Il faut voir Destry pour sa galerie de seconds rôles, tous extraordinaires : un ivrogne mélomane, devenu, par la force des choses, un homme de loi. Un mari russe qui peinant à avoir le dernier mot à la maison, cherche à se faire cowboy.
Il faut voir Destry parce que « Lucky Luke contre Pat Poker » est tout de même l’un des très bons albums de la série, et qu’il est clairement inspiré de ce film.
Il faut voir Destry pour toutes ses scènes humoristiques, drôles, fraîches et bienvenues, qui, loin de nuire à la narration, lui donnent une saveur supplémentaire toute particulière.

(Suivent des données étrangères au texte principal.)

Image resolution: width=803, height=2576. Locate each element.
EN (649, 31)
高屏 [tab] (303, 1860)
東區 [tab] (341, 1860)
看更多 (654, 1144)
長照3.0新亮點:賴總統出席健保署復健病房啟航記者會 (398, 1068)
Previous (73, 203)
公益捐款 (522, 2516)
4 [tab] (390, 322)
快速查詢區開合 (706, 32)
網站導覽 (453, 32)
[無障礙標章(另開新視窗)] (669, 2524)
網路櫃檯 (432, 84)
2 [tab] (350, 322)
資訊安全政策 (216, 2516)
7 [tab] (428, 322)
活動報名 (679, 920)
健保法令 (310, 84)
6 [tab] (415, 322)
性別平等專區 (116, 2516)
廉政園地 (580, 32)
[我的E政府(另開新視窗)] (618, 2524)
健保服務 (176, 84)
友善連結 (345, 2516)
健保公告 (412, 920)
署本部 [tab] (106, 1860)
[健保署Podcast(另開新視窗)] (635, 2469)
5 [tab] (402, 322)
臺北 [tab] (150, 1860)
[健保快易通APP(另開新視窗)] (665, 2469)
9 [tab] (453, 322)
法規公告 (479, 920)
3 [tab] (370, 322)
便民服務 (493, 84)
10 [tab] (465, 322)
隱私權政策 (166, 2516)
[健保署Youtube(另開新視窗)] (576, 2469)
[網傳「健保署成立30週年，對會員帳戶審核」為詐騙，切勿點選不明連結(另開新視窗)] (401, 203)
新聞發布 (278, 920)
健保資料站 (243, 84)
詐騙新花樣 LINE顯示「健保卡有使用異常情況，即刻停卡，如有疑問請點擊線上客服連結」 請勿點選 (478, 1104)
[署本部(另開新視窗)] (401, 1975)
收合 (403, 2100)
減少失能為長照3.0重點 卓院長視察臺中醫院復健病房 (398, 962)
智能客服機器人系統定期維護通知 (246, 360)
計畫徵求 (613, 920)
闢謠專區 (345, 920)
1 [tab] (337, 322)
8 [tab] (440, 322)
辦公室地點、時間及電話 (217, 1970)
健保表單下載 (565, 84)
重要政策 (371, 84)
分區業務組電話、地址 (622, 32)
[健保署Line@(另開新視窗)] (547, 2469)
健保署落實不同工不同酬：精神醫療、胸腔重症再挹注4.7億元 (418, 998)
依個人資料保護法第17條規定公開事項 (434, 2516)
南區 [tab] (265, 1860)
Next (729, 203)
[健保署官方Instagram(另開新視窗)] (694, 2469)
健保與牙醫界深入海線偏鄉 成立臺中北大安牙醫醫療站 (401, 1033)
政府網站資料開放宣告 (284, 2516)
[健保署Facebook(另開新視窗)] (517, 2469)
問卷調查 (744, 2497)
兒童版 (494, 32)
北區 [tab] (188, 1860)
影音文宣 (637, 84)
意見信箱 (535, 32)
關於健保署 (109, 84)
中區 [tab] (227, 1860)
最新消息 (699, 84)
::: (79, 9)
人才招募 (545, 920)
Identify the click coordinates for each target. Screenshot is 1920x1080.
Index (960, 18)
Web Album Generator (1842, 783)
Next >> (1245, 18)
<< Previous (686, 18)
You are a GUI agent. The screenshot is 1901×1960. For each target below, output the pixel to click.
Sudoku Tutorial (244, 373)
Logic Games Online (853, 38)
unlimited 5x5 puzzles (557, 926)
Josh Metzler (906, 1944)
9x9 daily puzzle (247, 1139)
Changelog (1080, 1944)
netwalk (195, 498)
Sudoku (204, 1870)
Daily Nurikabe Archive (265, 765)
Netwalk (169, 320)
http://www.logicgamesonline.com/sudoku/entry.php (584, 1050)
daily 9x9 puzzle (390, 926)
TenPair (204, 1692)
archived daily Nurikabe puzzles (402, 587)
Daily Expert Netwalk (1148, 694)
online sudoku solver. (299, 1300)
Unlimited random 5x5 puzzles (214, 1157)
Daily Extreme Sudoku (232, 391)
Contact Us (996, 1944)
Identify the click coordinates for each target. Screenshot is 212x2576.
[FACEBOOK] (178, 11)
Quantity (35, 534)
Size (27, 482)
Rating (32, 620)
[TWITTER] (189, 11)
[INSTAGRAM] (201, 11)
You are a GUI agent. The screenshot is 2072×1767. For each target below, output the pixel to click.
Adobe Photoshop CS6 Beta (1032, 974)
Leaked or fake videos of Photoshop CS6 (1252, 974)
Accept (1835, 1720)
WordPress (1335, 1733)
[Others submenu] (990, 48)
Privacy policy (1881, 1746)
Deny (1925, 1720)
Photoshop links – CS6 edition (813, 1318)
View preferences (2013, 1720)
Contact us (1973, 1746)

Il faut voir Destry car James Stewart est l’un des plus grands acteurs de l’histoire du cinéma, et qu’il le prouve une nouvelle fois. Le bon Jimmy transpire la classe par tous les pores de sa peau, interprétant ce Tom Destry avec toute la candeur, l’intelligence, l’impertinence et la dignité nécessaires à pleinement rendre ce personnage merveilleux à l’écran. Pour ne rien gâcher, il parsème ici ses dialogues d'anecdotes à trois francs six sous, mais toujours extrêmement savoureuses.
Il faut voir Destry pour l’une des meilleures ‘catfight’ de l’histoire, un crêpage de chignon aussi long que mémorable, une bagarre aussi ridicule que géniale, qui dure peut-être dix minutes, mais au terme de laquelle nous serions presqu’aussi enclins que ses spectateurs à en redemander.
Il faut voir Destry parce que même si le ton du film est plutôt léger, Marshall réussit néanmoins à nous proposer des thèmes sérieux et intelligents, et que son final de haute volée est chargé d’une émotion réelle.
Enfin, il faut voir Destry car le premier rôle féminin est tenu par l’immense Marlene Dietrich, qui, non contente d’être aussi séduisante qu’à l’accoutumée, nous propose ici un rôle de composition, des chansons volontairement parodiques de ses rôles de cabaret d’antan (« L’Ange Bleu », notamment), et parce que, comme d’habitude, chaque scène avec elle est une merveille.